This is a very fair point. You’re right, and I do think both Cardigan and Lucan would have reacted differently if they’d thought the battery was limbering up. However, the possibility still remains that this is what Nolan himself thought, and why he might have believed the Cossack battery was really what Raglan was after. That’s why his high spirits make such a contrast with those of everyone else.

Interestingly, I’ve since found an article by Crimean expert David Kelsey (http://crimeantexts.russianwar.co.uk/topics/deluded.html) which implies that Raglan himself believed the Russians were retreating. That does seem oddly credible, because it’s unlikely the Russians would have attempted to withdraw even the captured guns if they were intending to hold the position. If that really is what Raglan thought (and again it’s only a theory) then it would certainly explain why Nolan might have picked up the idea in the first place, even if he was mistaken as to which guns were actually meant.
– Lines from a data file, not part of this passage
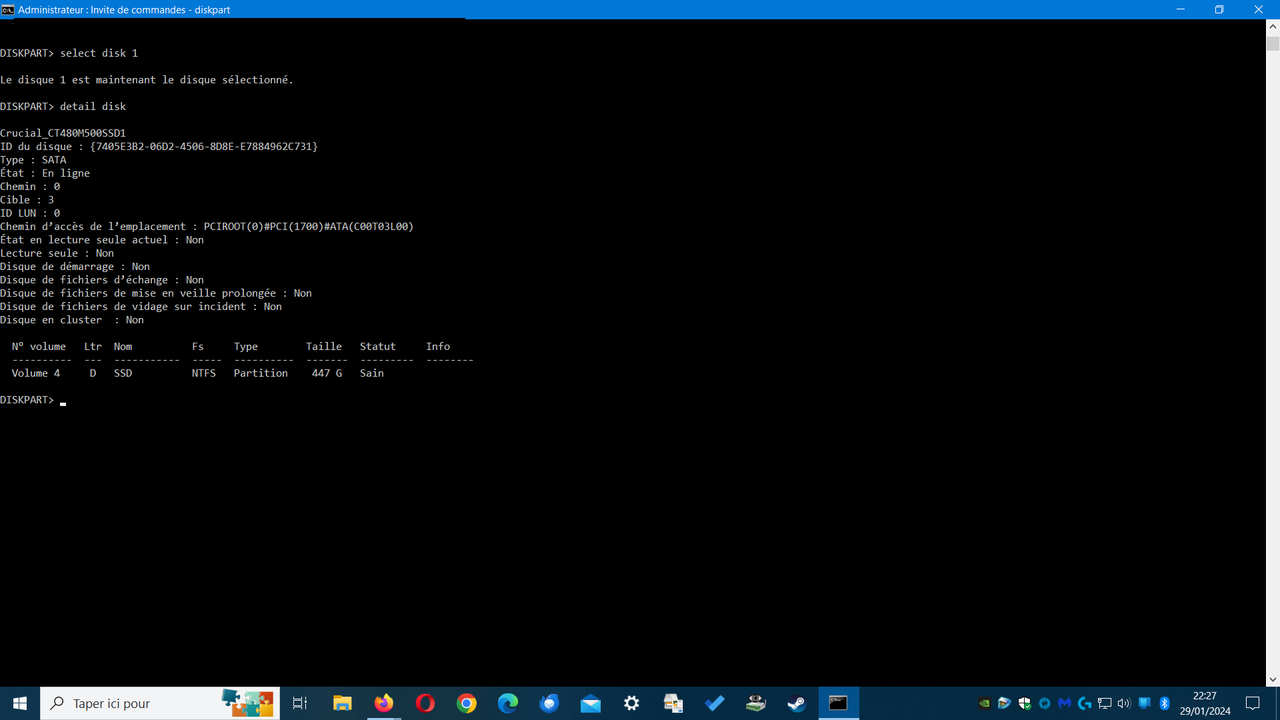The image size is (1280, 720).
Task: Open File Explorer from the taskbar
Action: tap(342, 703)
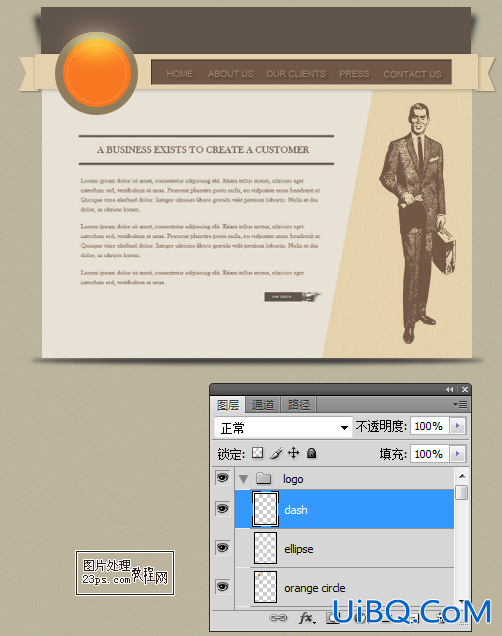Image resolution: width=502 pixels, height=636 pixels.
Task: Hide the dash layer
Action: [222, 509]
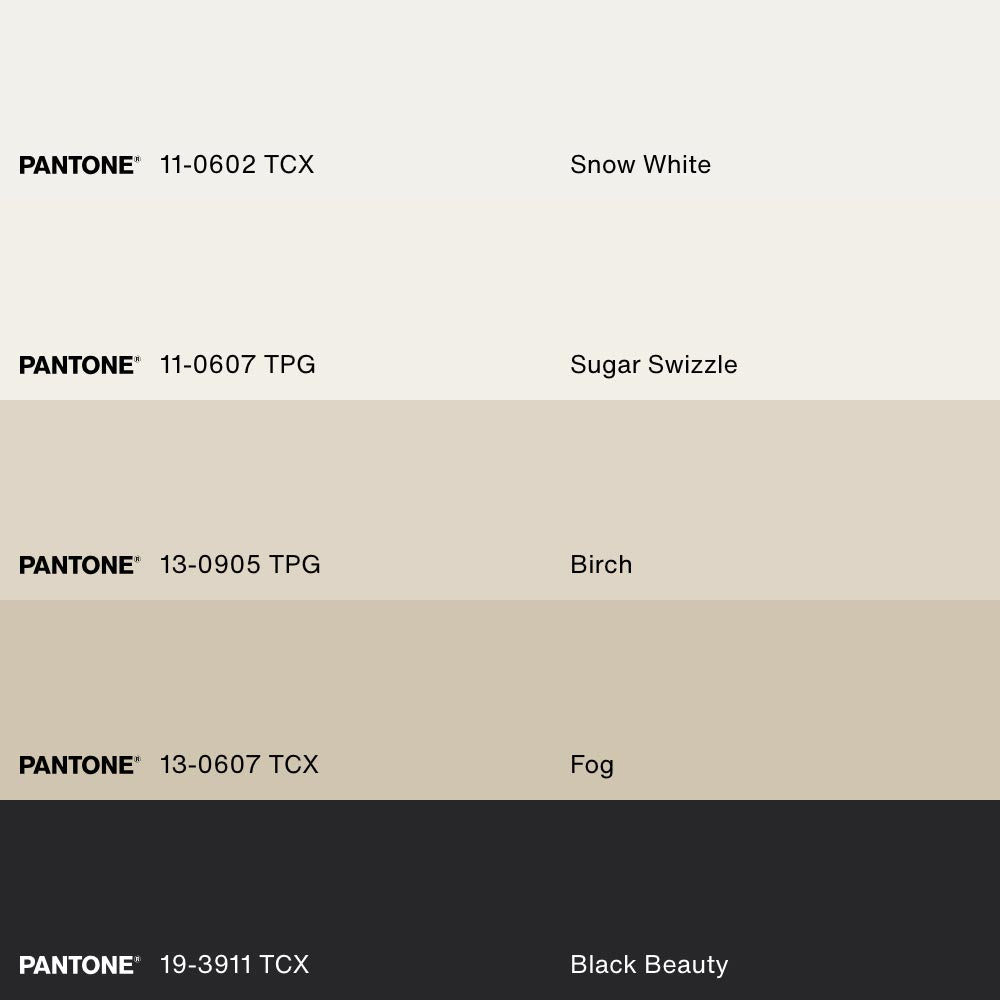
Task: Select the code text 19-3911 TCX
Action: pyautogui.click(x=234, y=965)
(Of course, we know now the Russians weren't attempting to withdraw any guns at all, but I'm only trying to get at what it was that Raglan at least thought he was doing!)

But to return to your earlier points:

Yes, I haven't seen anyone else discuss the ‘take direction’ part of Cardigan’s order - it's possible only people interested in period cavalry manoeuvres would see its significance. Wightman is (I think) the only one who gives it word for word, but others also refer to the Lancers being the squadron ‘of direction’ so I think it’s pretty solid. Interestingly, Lord George Paget promptly followed suit, and tells us in his memoir that he added the caution to his own regiments – ‘4th Light Dragoons to direct!’ Again, the 4th LD were riding to the left of the line.

jf42 wrote: I now realise, I am not sure what it is that Adkin thinks would ultimately have been achieved if the Heavy Brigade had ridden in support as intended. Is it possible that the Russians on Causeway Heights might have been forced to withdraw if the British Cavalry Division (or what was left of them) had occupied the entrance to the North Valley?

I’m embarrassed to say I never thought of that. I agree with Adkin that if the Heavies had supported then the cavalry would have held the battery, but it never occurred to me to ask what this would have achieved!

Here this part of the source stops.